Sometimes, we are all a bit like Jack Benny, aren’’t we? We are so hungry, so full of indiscriminate desire. And we are so worried that there will not be enough, so we store our treasures, like the man in Jesus parable.

And sometimes, if you are like me, I get so caught up in worrying about the future, that I forget to really live in this present moment.

As the poet William Wordsworth put it;

The world is too much with us; late and soon,
Getting and spending, we lay waste our powers;
Little we see in Nature that is ours;
We have given our hearts away, a sordid boon!
This Sea that bares her bosom to the moon,
The winds that will be howling at all hours,
And are up-gathered now like sleeping flowers,
For this, for everything, we are out of tune;
It moves us not.--Great God! I'd rather be
A Pagan suckled in a creed outworn;
So might I, standing on this pleasant lea,
Have glimpses that would make me less forlorn;
Have sight of Proteus rising from the sea;
Or hear old Triton blow his wreathed horn.

Is there more to this life than just getting and spending? Do worldly treasures really satisfy our deepest desires?

What do we really want?

Sometimes, it seems as if we know that something is not quite right in our lives; and so we try to fix it; we try to fill that hunger for the illusive “something more.” What often happens is we end up living for some future destination. We are just one more promotion, one more new car, one more dream home, away from nirvana. When some of these dreams become concrete realities, we are surprised to find they don’t satisfy our deep, unnamed longing. Something seems missing, or maybe broken inside, and we just can’t fix it.

In some religions, like Buddhism, the teaching is that the purpose of religion is to get you over your wants, to help you to get rid of your desires, that longing for the elusive something more. Complete detachment is their goal. Open to everything, but attached to nothing.

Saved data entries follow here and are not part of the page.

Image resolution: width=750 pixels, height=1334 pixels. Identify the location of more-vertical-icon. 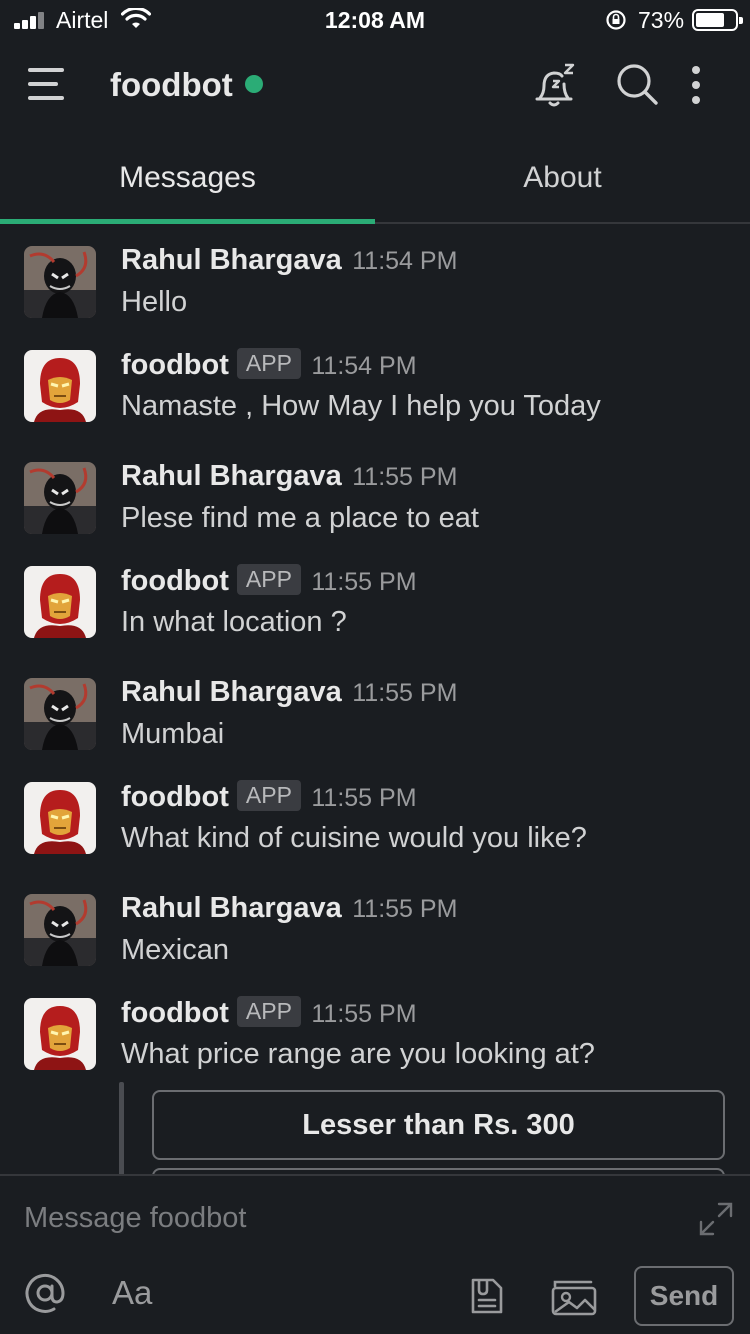
(696, 85).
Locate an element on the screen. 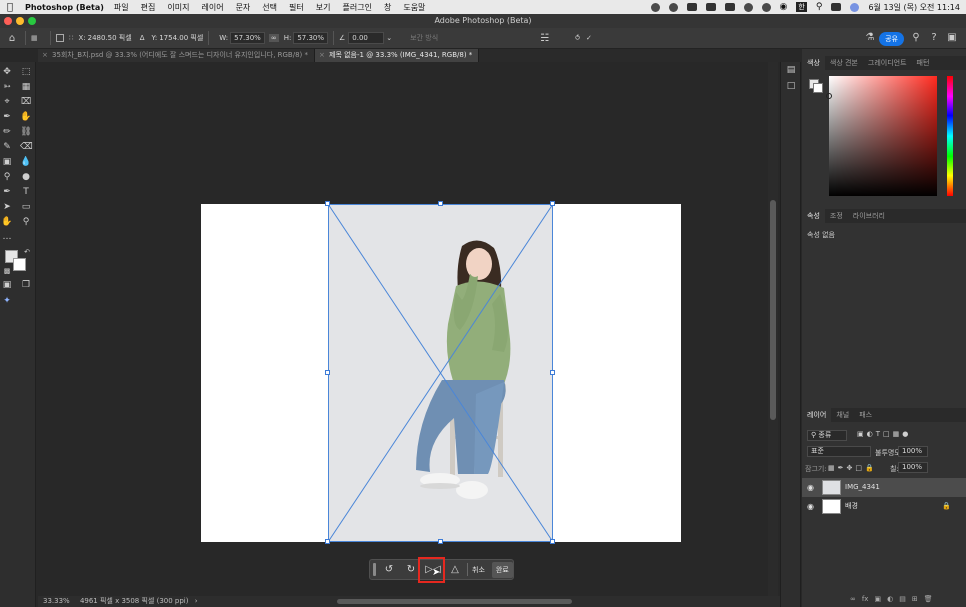  cancel-button: 취소 is located at coordinates (478, 570).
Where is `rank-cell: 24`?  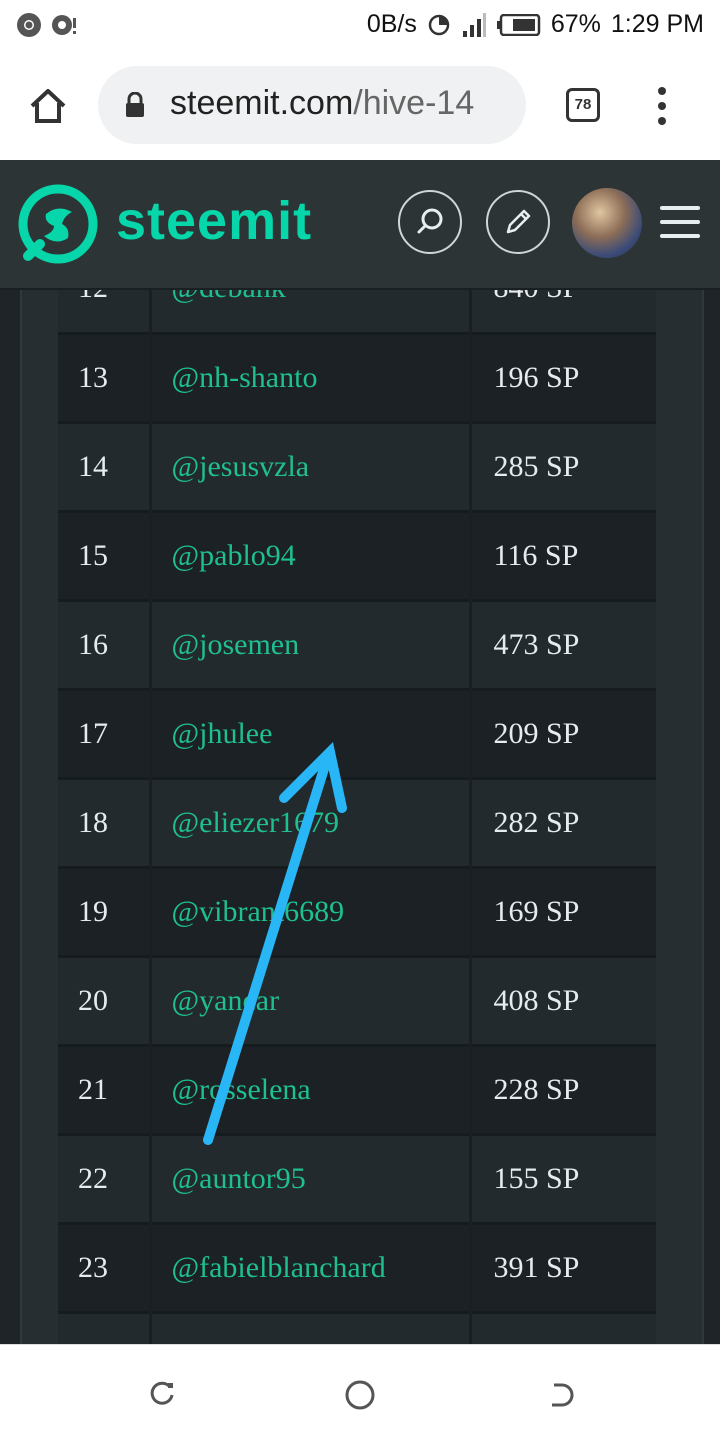
rank-cell: 24 is located at coordinates (105, 1328).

Christianity is different. We don’t try to quench all desire. Passion is a good thing, if directed properly.

The Confessions of St. Augustine begins with this line: “You have made us for yourself, O Lord, and our heart is restless until it rest in you.” Augustine did not eliminate his passion. He redirected it. Only God’s love can satisfy us, because it is for that relationship of love we are created. Nothing else can ever satisfy the depth of our longing for God.

The Psalmist, in Psalm 42, expresses our deepest longing this way:

As a deer longs for flowing streams,
so my soul longs for you, O God.
2My soul thirsts for God,
for the living God.

What do we really want? We want to love, and be loved. And we learn what love is through our relationship with God. That relationship is our heart’s desire. All other love flows from it.

May we recognize that the love of the living God is our heart’s desire. And then may we allow the gift of God’s love to flow out from us into the world.